[Exercise data Boundary: Start]
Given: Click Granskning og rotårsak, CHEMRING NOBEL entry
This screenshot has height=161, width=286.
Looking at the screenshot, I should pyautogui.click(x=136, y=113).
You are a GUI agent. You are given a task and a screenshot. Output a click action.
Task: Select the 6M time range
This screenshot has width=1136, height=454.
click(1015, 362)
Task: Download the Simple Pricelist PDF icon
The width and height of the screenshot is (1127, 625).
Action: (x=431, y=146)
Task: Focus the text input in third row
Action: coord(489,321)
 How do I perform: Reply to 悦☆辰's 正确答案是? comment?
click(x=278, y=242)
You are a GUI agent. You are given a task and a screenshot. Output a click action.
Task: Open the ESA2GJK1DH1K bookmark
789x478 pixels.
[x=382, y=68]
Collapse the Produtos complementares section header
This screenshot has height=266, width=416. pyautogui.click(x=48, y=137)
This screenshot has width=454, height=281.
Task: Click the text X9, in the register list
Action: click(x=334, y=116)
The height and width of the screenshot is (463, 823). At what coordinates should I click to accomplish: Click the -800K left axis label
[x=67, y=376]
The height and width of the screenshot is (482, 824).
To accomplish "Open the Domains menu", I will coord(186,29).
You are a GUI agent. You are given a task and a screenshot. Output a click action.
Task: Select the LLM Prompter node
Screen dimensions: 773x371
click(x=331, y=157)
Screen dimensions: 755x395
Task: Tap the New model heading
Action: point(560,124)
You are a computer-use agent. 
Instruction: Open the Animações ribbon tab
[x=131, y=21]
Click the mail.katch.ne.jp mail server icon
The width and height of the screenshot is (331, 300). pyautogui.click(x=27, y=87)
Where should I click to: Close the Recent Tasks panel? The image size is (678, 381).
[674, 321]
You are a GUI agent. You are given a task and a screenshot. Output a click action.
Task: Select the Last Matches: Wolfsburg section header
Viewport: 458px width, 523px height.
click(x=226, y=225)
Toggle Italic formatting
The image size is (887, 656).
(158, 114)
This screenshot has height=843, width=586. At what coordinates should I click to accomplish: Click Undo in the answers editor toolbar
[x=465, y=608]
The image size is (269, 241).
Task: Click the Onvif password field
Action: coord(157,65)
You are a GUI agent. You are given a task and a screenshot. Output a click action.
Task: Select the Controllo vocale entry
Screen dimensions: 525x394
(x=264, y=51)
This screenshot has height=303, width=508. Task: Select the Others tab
[Exercise data Boundary: End]
> **What you should do**: Take the data above and return it exactly.

> **Final answer**:
Given: Click Granskning og rotårsak, CHEMRING NOBEL entry
This screenshot has height=161, width=286.
Looking at the screenshot, I should pyautogui.click(x=136, y=113).
You are a GUI agent. You are given a task and a screenshot. Output a click action.
Task: Select the 6M time range
This screenshot has width=1136, height=454.
click(1015, 362)
Task: Download the Simple Pricelist PDF icon
The width and height of the screenshot is (1127, 625).
Action: (x=431, y=146)
Task: Focus the text input in third row
Action: coord(489,321)
 How do I perform: Reply to 悦☆辰's 正确答案是? comment?
click(x=278, y=242)
You are a GUI agent. You are given a task and a screenshot. Output a click action.
Task: Open the ESA2GJK1DH1K bookmark
789x478 pixels.
[x=382, y=68]
Collapse the Produtos complementares section header
This screenshot has height=266, width=416. pyautogui.click(x=48, y=137)
This screenshot has width=454, height=281.
Task: Click the text X9, in the register list
Action: click(x=334, y=116)
The height and width of the screenshot is (463, 823). At what coordinates should I click to accomplish: Click the -800K left axis label
[x=67, y=376]
The height and width of the screenshot is (482, 824).
To accomplish "Open the Domains menu", I will coord(186,29).
You are a GUI agent. You are given a task and a screenshot. Output a click action.
Task: Select the LLM Prompter node
Screen dimensions: 773x371
click(x=331, y=157)
Screen dimensions: 755x395
Task: Tap the New model heading
Action: point(560,124)
You are a computer-use agent. 
Instruction: Open the Animações ribbon tab
[x=131, y=21]
Click the mail.katch.ne.jp mail server icon
The width and height of the screenshot is (331, 300). pyautogui.click(x=27, y=87)
Where should I click to: Close the Recent Tasks panel? The image size is (678, 381).
[674, 321]
You are a GUI agent. You are given a task and a screenshot. Output a click action.
Task: Select the Last Matches: Wolfsburg section header
Viewport: 458px width, 523px height.
click(x=226, y=225)
Toggle Italic formatting
The image size is (887, 656).
(158, 114)
This screenshot has height=843, width=586. At what coordinates should I click to accomplish: Click Undo in the answers editor toolbar
[x=465, y=608]
The image size is (269, 241).
Task: Click the Onvif password field
Action: coord(157,65)
You are a GUI agent. You are given a task and a screenshot. Output a click action.
Task: Select the Controllo vocale entry
Screen dimensions: 525x394
(x=264, y=51)
This screenshot has height=303, width=508. Task: Select the Others tab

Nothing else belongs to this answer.